Table gives the rectilinear motion of a 4kg mass over a 5 s time interval.

When the time was 3.8 seconds, the velocity of the mass was approximately what

Homework Equations

The Attempt at a Solution

I first just tried to find the average of the velocities at 3.5 and 4.0 seconds, so (23+30)/2 = 26.5 m/s.
But that was wrong as the answer should be 27.1 m/s.

Then, I also saw that it wasn't linear, so I tried modeling the data to an exponential function of form A= Pe^(rt).
And tried plugging in two points to find the constants and then plugged in 3.8 for t, but that didn't really work and gave me different values depending on which two initial points I used.

How should this problem be done?

 

[pbuk]

I first just tried to find the average of the velocities at 3.5 and 4.0 seconds, so (23+30)/2 = 26.5 m/s.

That gives you an approximation of the velocity at 3.75 s.

From the table, how much does the velocity increase in the 0.5 s between 3.5 s and 4.0 s? So approximately how much does it increase in the 0.3 s between 3.5 s and 3.8s?

 

[rasen58]

That gives you an approximation of the velocity at 3.75 s.

From the table, how much does the velocity increase in the 0.5 s between 3.5 s and 4.0 s? So approximately how much does it increase in the 0.3 s between 3.5 s and 3.8s?

Oh, I see now.
So the velocity increased by 7 m/s over .5 s. So to find how much it increased every 0.1 s, I would do 7/5 = 1.4 m/s.
To find the v at 3.8, that is .3 s past 3.5 so 23 + 3 * 1.4 = 27.2 m/s, which is pretty much the answer.
Thanks!

 

[pbuk]

Hmmm, if the answer they are looking for is 27.1 m/s I think they may be expecting you to plot the points on graph paper and sketch a curve fitting them.

 

[rasen58]

But if you're sketching it by hand, then you probably wouldn't know if it's exactly 27.1

 

[pbuk]

Try it, I think you'll find that it is closer to 27.1 than 27.0 or 27.2.

 

[gneill]

rasen58, have you covered any other interpolation methods besides a linear fit? There are several methods of tabular interpolation that effectively take into account the shape of the curve around the point of interest by considering surrounding data points.

If you are interested you might do a bit of research on "Bessel's interpolation formula" and "LaGrange's interpolation formula". Both are fairly straightforward to apply.

 

[rasen58]

rasen58, have you covered any other interpolation methods besides a linear fit?

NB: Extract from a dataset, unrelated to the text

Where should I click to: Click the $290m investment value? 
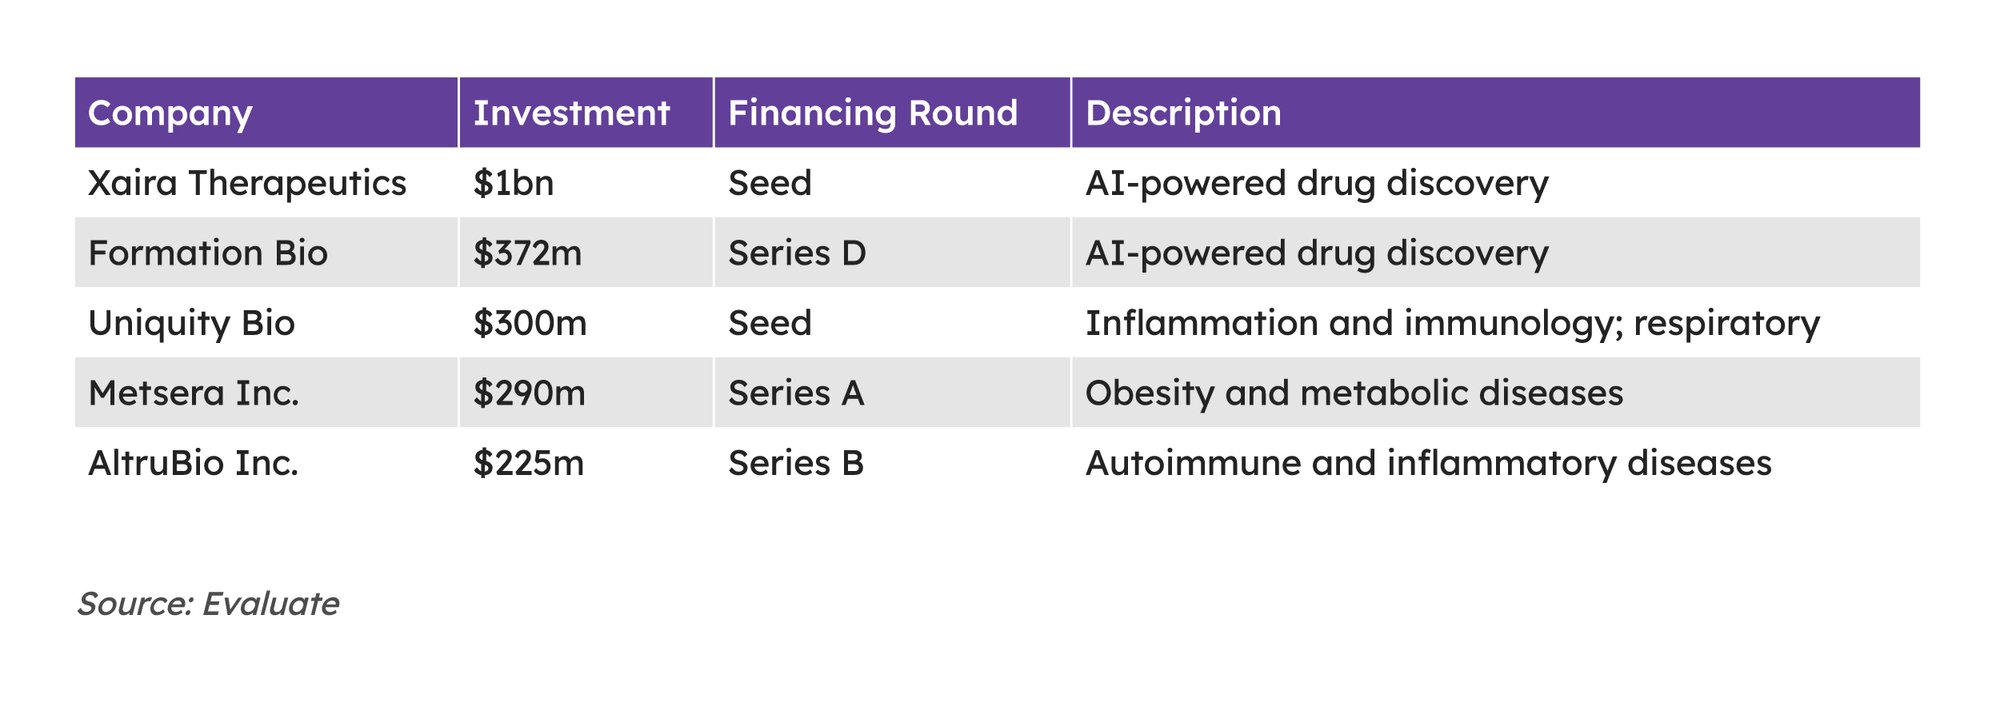pyautogui.click(x=529, y=393)
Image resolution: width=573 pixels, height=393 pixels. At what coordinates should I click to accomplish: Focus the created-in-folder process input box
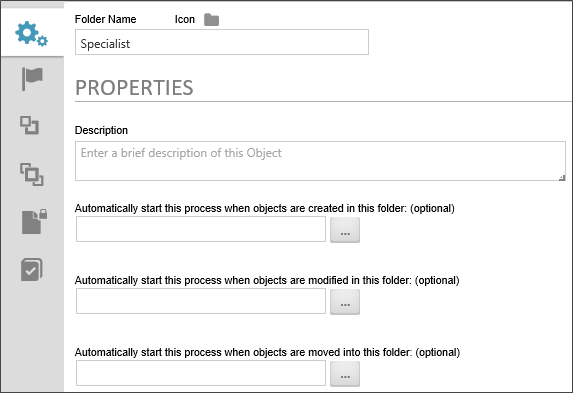pos(201,229)
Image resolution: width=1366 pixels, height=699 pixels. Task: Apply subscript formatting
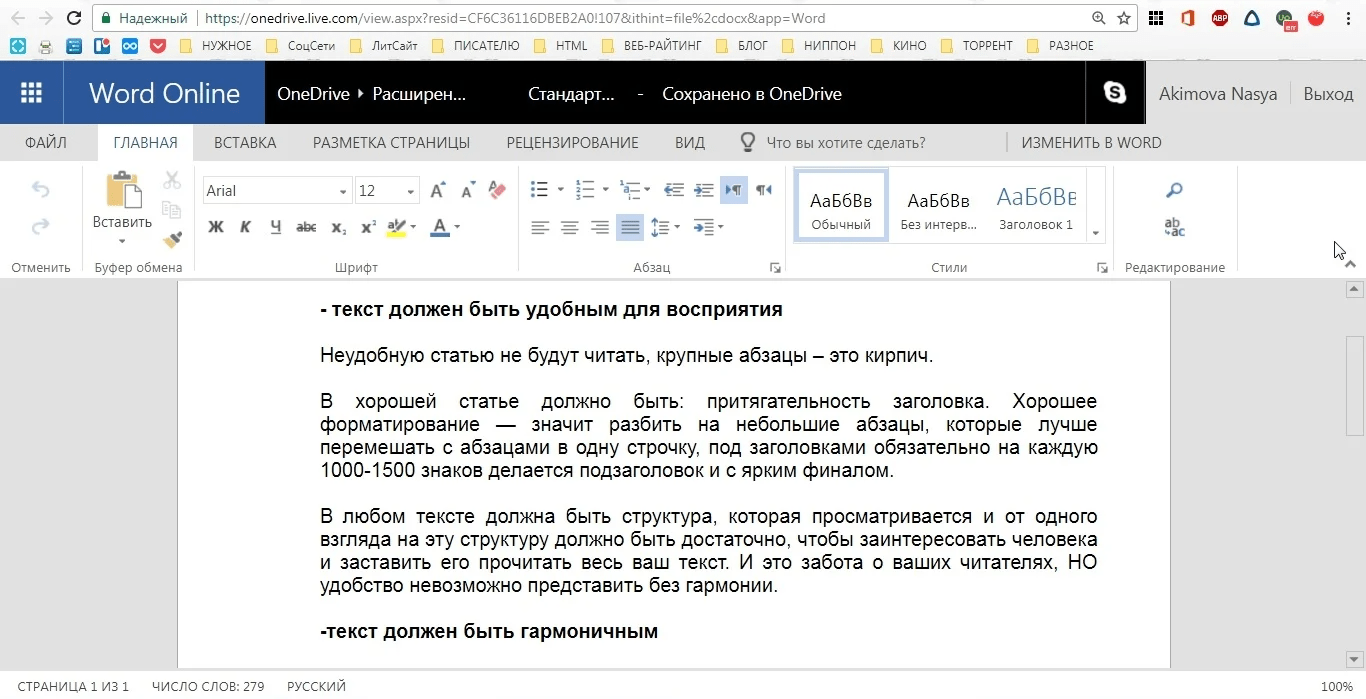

There are several methods of tabular interpolation that effectively take into account the shape of the curve around the point of interest by considering surrounding data points.

If you are interested you might do a bit of research on "Bessel's interpolation formula" and "LaGrange's interpolation formula". Both are fairly straightforward to apply.

Thanks I'll look into it.